今日は『夢に向かって~』というタイトルでもあるので、私が子どもの頃にいだいた夢について、少しお話しましょう。みなさんは、将来どんな仕事に就きたいですか?
私が最初に憧れた職業は「バスの運転手」でした。幼稚園か、小学校の低学年くらいだと思います。誰でも、小さい頃は自分が身近に目にする職業に憧れるものですね。その頃は、バスの運転手がとてもカッコよく思えたのでしょう。「乗り物の運転手」という夢はバスの運転手や電車の運転手だけでなく、その延長線上には、飛行機のパイロットや宇宙飛行士まで含まれてくると思います。みなさんの中にもそういう夢を持っている人がいることでしょう。
私はその次には「マンガ家」になろうと思いました。これも漠然とした気持ちでしたが、当時は『鉄腕アトム』や『鉄人28号』というマンガの全盛期で、よく授業中にノートに書いたりしていました。これも、延長線上には、アーティストやデザイナーの部類につながりますが、私にはその才能がないことをすぐに知らされました。

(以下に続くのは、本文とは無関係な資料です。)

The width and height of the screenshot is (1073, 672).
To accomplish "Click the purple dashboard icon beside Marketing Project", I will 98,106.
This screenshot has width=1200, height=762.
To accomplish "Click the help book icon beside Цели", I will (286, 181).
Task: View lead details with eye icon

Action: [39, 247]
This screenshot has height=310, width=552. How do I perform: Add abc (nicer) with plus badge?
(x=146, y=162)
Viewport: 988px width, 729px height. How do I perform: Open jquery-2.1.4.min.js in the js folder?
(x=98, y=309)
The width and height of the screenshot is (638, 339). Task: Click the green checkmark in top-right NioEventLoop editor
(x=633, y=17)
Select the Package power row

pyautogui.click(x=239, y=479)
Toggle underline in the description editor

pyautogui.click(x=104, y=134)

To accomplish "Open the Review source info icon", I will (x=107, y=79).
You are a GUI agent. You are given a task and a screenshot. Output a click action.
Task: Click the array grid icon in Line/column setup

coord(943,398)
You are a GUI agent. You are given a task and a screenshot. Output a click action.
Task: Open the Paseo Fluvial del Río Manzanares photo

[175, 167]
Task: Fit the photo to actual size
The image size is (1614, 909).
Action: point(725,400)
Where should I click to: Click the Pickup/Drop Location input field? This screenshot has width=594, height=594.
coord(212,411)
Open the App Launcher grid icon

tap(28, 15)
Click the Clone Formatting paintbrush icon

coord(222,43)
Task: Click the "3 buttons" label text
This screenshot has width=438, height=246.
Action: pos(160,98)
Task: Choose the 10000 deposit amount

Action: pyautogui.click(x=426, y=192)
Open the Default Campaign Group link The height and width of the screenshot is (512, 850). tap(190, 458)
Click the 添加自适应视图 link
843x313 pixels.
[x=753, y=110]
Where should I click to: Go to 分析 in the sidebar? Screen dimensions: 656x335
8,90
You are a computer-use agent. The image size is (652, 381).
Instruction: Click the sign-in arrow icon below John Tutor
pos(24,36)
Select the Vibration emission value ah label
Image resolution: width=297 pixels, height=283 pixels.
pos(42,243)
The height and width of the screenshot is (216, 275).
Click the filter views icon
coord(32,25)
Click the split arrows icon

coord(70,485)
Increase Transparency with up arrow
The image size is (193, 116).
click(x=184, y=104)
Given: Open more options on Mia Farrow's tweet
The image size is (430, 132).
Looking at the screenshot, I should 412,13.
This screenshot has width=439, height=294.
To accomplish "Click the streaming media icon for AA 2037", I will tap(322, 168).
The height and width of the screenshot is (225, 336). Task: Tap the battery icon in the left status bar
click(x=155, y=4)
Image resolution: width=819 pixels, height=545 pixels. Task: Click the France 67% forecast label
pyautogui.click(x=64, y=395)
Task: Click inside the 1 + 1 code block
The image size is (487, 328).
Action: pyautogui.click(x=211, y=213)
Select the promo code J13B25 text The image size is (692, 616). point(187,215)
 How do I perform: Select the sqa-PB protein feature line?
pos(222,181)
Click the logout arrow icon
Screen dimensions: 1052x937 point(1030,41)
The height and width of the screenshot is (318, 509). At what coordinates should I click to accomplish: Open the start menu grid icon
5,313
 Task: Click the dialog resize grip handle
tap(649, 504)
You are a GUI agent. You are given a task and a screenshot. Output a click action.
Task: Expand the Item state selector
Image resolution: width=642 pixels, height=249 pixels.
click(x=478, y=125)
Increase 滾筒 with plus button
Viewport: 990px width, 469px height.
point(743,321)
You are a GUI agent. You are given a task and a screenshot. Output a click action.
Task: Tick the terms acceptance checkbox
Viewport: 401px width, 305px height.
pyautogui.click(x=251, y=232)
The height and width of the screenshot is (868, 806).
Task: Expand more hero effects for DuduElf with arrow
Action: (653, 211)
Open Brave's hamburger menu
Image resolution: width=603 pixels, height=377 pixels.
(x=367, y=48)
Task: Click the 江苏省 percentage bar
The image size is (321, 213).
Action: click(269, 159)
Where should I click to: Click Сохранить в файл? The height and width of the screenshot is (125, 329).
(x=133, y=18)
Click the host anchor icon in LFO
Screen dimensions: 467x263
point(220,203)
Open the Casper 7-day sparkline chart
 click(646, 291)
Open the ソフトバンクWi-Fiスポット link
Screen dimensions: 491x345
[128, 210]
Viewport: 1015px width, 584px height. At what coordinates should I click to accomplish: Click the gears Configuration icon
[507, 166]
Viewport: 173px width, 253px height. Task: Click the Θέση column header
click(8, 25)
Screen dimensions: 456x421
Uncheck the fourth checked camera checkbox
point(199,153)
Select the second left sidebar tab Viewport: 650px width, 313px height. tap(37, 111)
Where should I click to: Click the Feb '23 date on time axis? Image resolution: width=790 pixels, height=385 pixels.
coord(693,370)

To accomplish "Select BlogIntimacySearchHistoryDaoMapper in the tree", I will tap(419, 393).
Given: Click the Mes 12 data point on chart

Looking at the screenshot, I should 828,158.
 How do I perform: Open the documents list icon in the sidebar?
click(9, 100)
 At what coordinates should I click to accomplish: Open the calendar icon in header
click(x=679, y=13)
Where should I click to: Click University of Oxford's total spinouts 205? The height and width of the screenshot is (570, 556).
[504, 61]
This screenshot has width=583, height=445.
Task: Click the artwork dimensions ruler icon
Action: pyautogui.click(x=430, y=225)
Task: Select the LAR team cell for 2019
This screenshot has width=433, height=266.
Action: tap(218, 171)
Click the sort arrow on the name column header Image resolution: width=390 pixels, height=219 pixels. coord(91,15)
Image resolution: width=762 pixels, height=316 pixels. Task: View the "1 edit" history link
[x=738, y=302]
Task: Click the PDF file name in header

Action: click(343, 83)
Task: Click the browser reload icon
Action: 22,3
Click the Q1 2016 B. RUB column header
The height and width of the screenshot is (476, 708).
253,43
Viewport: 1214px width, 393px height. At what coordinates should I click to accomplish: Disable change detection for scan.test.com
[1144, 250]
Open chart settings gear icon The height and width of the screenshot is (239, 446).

小学4年生の頃には「プロ野球の選手」を夢見ました。あの頃は人気スポーツといえばプロ野球。当時は神戸に住んでいて、まわりはみんな阪神タイガースのファンばかり。5年生の時に大分に引っ越したんですが、同級生たちがみんな野球が上手で、その夢は早々に断念しました。自分がプロ野球の選手になるのはムリだということを悟ったんですね。しかし、この「プロ野球の選手」になりたいという気持はその後、同じスポーツの中で「ラグビー」という形に変わり、今に至っています。将来、スポーツ選手になりたいという気持を持っている人はきっとこの中にもいることでしょう。
大分から東京に転居し、世田谷区の烏山中学に入った年に、東京オリンピックがありました。友達の誘いで軟式テニス部に入り、猛練習をしました。あの頃は、練習中に一切水を飲んではならないとか、うさぎ跳びというハードな練習方法が普通に行われていましたね。たまたま中2の時に、近くの大学生にギターを教えてもらったことがきっかけで、一時はギターにはまり「ギタリスト」を目指そうとしたのですが、体育の授業でひどい突き指をして、右手の薬指が曲がってしまい、それも断念。
このように「将来やってみたい職業」はどんどん変わっていくものですが、それでいいと思います。大切なのは、その時々に何かに熱中するということで、そのことが将来必ず役に立ちます。
私は全寮制の都立秋川高校というところに行ったのですが、月に一回の週末は、自宅や親せきの家に外泊することが許されました。その頃、週末の外泊のたびにオールナイトで映画を何本も見ていた同級生はその後、映画監督になりました。好きなことがそのまま職業になる一例ですね。
私の場合は、マンガ家にはなれませんでしたが、その後、中学校で英語の授業をした時に、さっと似顔絵や簡単なイラストを黒板に描く時に役に立ちました。私の描いた「鉄腕アトム」や「鉄人28号」は、中学1年生くらいにはウケましたね。また、その後、海外に行った時には、ギターが弾けたことがどれだけ役に立ったことか。英語が通じなくても、ギターを弾いて歌を歌えば、気持ちが通じ合い、友達ができやすくなるものです。
いろいろなことに興味を持っていると、海外で友達ができやすいです。スポーツでも音楽でも映画でも絵画でもアニメでもダンスでも。お互いなにか共通の話題があると英語力の不足をカバーしてくれます。私はその後、ラグビーワールドカップの招致活動をすることになりますが、パーティーでいろいろな国の人に会った時、なにか相手にヒットする話題があれば、人間関係がぐんと深まっていきます。でないと、”Hi, how are you?” ” I am fine, thank you. And you?”みたいな英語の授業でやっているパターンで終わってしまい、そのあとの話題が続かないものなんです。
でも「僕はテニスをやるんですよ。あなたは?」とか「最近見たあの映画おもしろかったですね」とか話題を振りまいているうちにだんだん話も弾み、相手と自分との共通の話題が見つかるものなんです。そういう意味からも、小さい頃からいろいろな夢を持ったり、いろいろなことをやってみることは、グローバルコミュニケーションにとても大切なことがわかりますね。私の場合はラグビーをやっているというだけで、ウェールズでは友達がたくさんできました。